The beginning of a new year is often a flurry of activity for many people: resolutions and goals, reflecting on the past year, planning out the year ahead. In the past several years I have become aware of a large segment of people having a word of the year – a word that tells what they hope the year will bring, perhaps something to remind them of their focus and goals. It seems to have brought meaning to a lot of people.
This year I thought it would be neat to have a word and see how it applies to my life throughout the year. Last year I felt God was asking me to TRUST and REST and so I was learning to live in those two words, though it wasn’t something I set about working on.
I don’t really know how most people choose a word. I pondered something that would encompass an area I desired to grow in. At first I thought BELOVED would be good so that I could learn to be secure in the identity I have in Christ. I was praying about it in the early hours of the new year as I was trying to fall asleep. The word TRUTH stood out in my mind. It doesn’t seem like a typical word – there’s no real action to be taken (like COURAGE or BRAVE or UNSTOPPABLE). It seems kind of “eh”. So I prayed God, is this what you’d like me to focus on this year? Is this my focus for the year – truth? And I think it is.
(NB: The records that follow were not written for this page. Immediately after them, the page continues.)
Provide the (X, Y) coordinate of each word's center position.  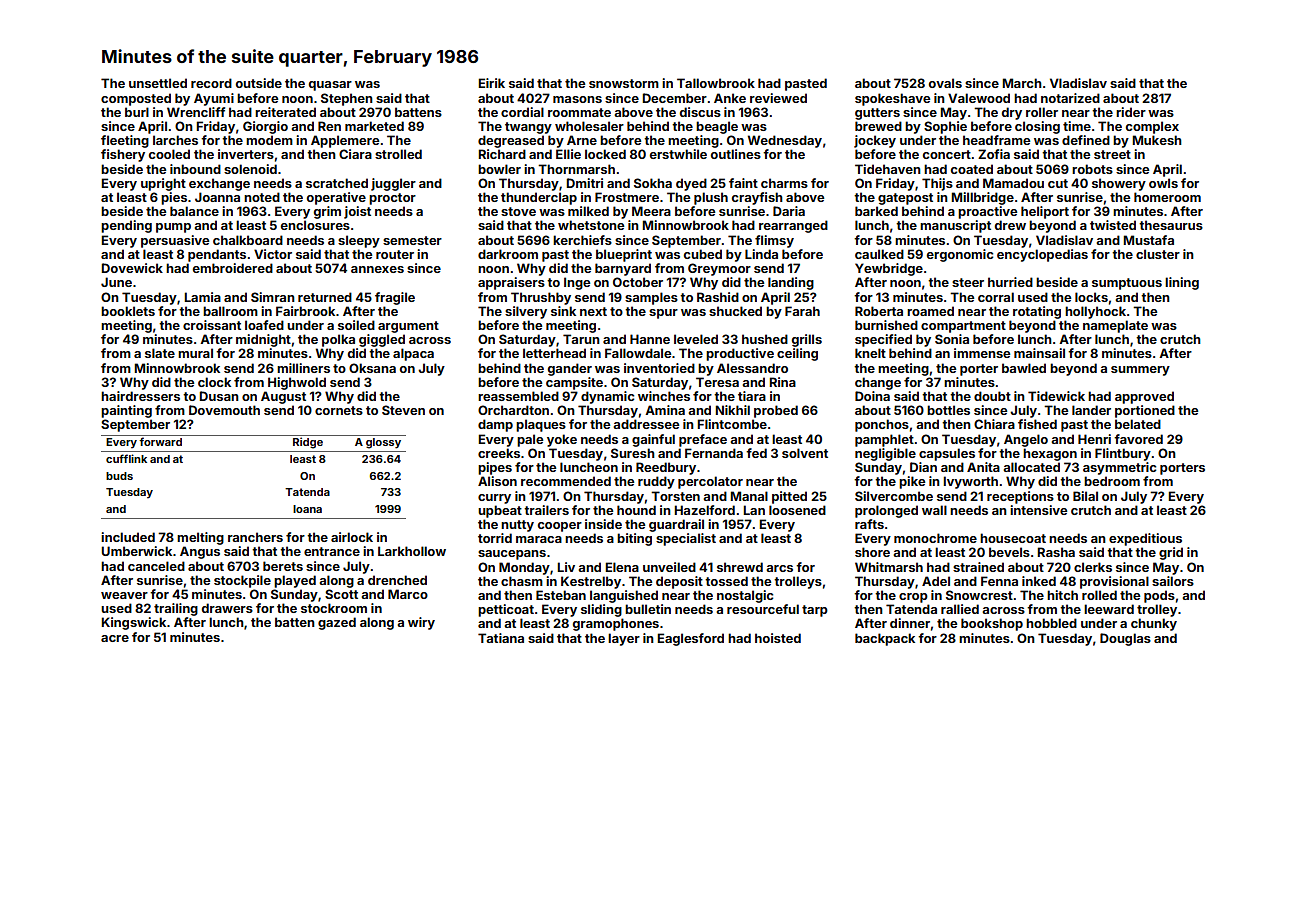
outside (259, 83)
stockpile (242, 581)
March (1022, 83)
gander (570, 369)
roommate (579, 112)
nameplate (1115, 326)
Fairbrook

I am quickly warming up to the word TRUTH. I am looking forward to studying the word, mainly in scripture. I know that God’s word is truth. Jesus says that he is the truth. I am looking forward to really digging into truth. I know our society likes to say that truth is relative, that there is no absolute truth, that each person makes their own truth. I don’t really agree with that so I am excited to set down some truth for me to anchor myself to and have firm footing.
In addition to studying TRUTH in scripture, I think I am also supposed to work on speaking TRUTH (in love, of course). I have been a people pleaser for years, the underlying fear being rejection. I have been learning that I have an everlasting love in Christ so I do not need to fear being rejected by people. I will always be loved and accepted and valued in Jesus. So I would like to be more true to myself – honest about my thoughts, likes, dislikes, desires. I don’t want to temper enthusiasm for fear of the buzz kills out there. I want to be able to express joy and disappointment and anticipation and not worry about what others may think or say.
I am excited for the year ahead and excited to see what is in store. I know many people also choose a Bible verse for their year. I wonder if it’s related to their word. It’s probably a hope or reminder as well. I would like to do this, but I think I will wait for one to emerge from my study of truth in scripture.
Do you have a special word or verse for 2017? I’d love to hear what it is!